Decarbonising the sector, comprising more than 65 million heavy-duty vehicles and accounting for approximately 2.5% of global CO₂ emissions, is essential to achieve global climate goals, including those set out in the 2016 Paris Agreement. IRU’s Green Compact lays out a clear roadmap to cut CO₂ emissions by at least 3 billion tonnes annually.

In adopting the Green Compact, IRU members were united in their historic commitment to address the enormous scope of the challenge, while at the same time maintaining competitive mobility and logistics services for the economies and communities that depend on them.

“Road transport performs a huge range of services: moving people and goods, over short and long distances, with light and heavy loads, in urban and rural areas. Almost every journey for people or goods involves some element of road transport, so we need to decarbonise without compromising the services we provide,” said IRU Secretary General Umberto de Pretto.

The Green Compact maps collective action from industry and government on new technology and infrastructure, modified operational practices and better collective services for transport users.

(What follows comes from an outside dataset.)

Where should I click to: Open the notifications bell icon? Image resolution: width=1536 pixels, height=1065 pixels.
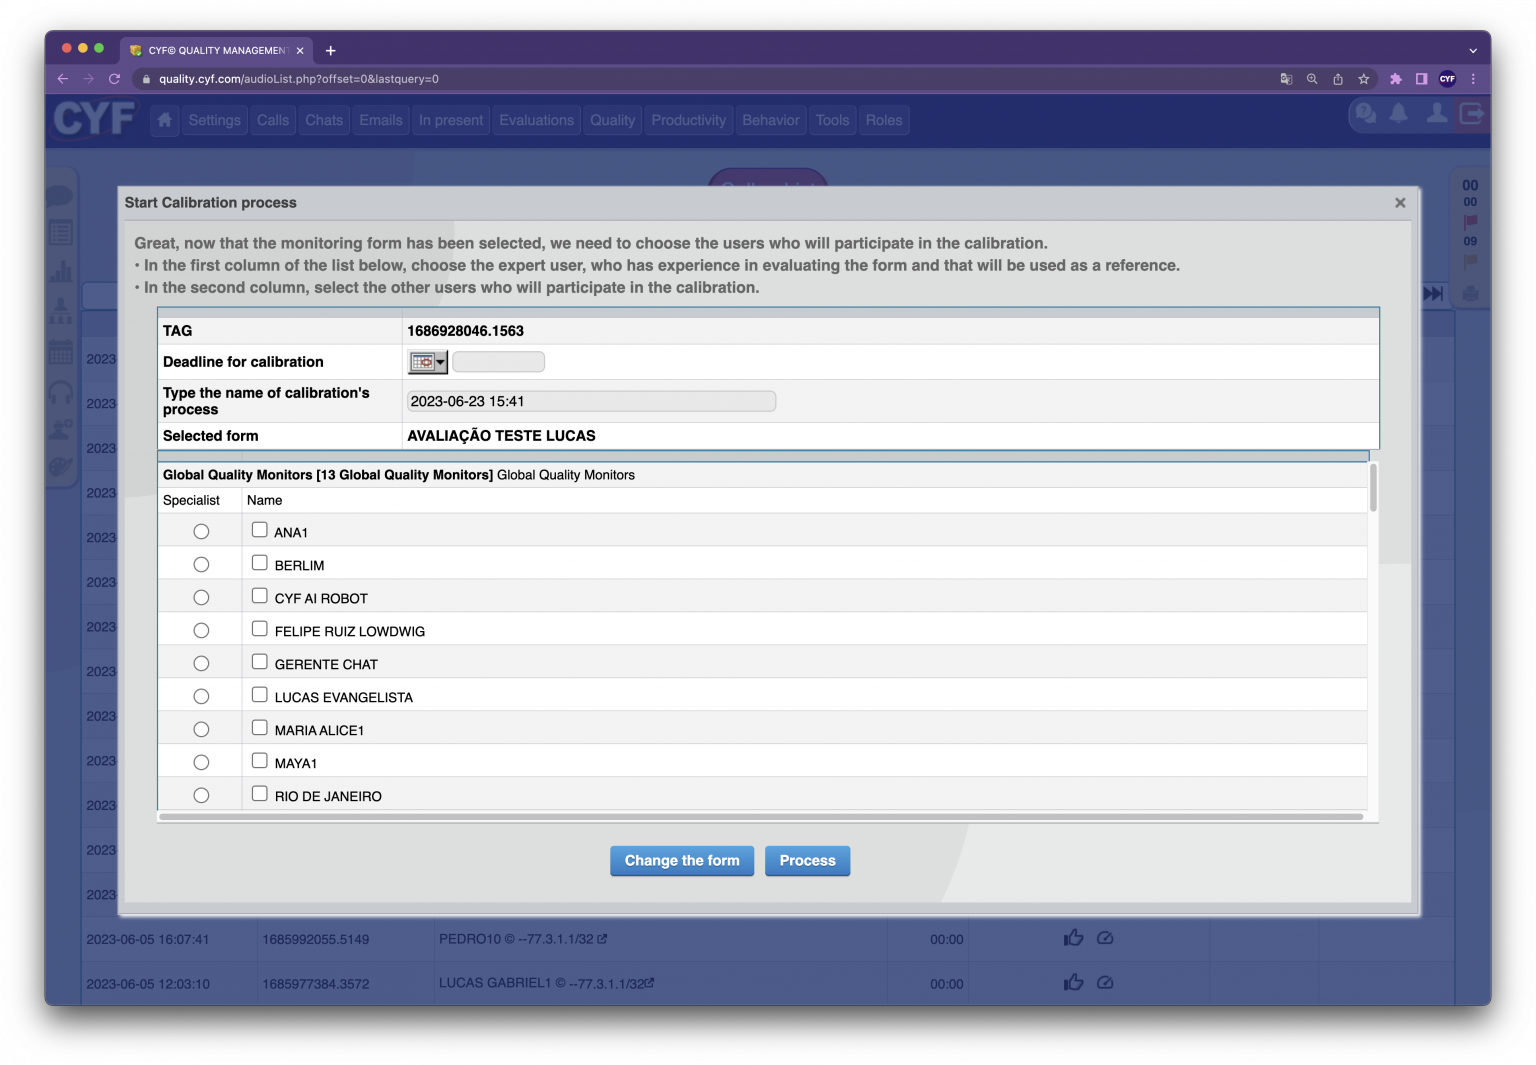1399,114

“If the Green Compact is implemented to its full potential, the road transport industry could be decarbonised well before 2050. But we can’t do this alone. Governments need to join us in taking action now on the enabling investment and incentives needed for road transport operators to deliver on decarbonisation,” added Umberto de Pretto.

Based on the more comprehensive well-to-wheel approach for measuring CO₂ emissions, the Green Compact has five pillars:

  1. Broad practical implementation of low and zero carbon fuels
  2. More efficient logistics with wider use of Eco-trucks
  3. Increased use of collective passenger transport with buses and coaches
  4. More efficient vehicle technologies and shorter fleet renewal cycles
  5. Education and training to improve driving and operational behaviour

“All countries have different transport and energy landscapes, with widely different challenges. The scalable approach in the five pillars of IRU’s Green Compact allows all regions to decarbonise road transport as rapidly and effectively as possible,” concluded Umberto de Pretto.

The Green Compact will kick off with a major public event in the coming weeks to challenge, explore and build alliances to deliver each pillar.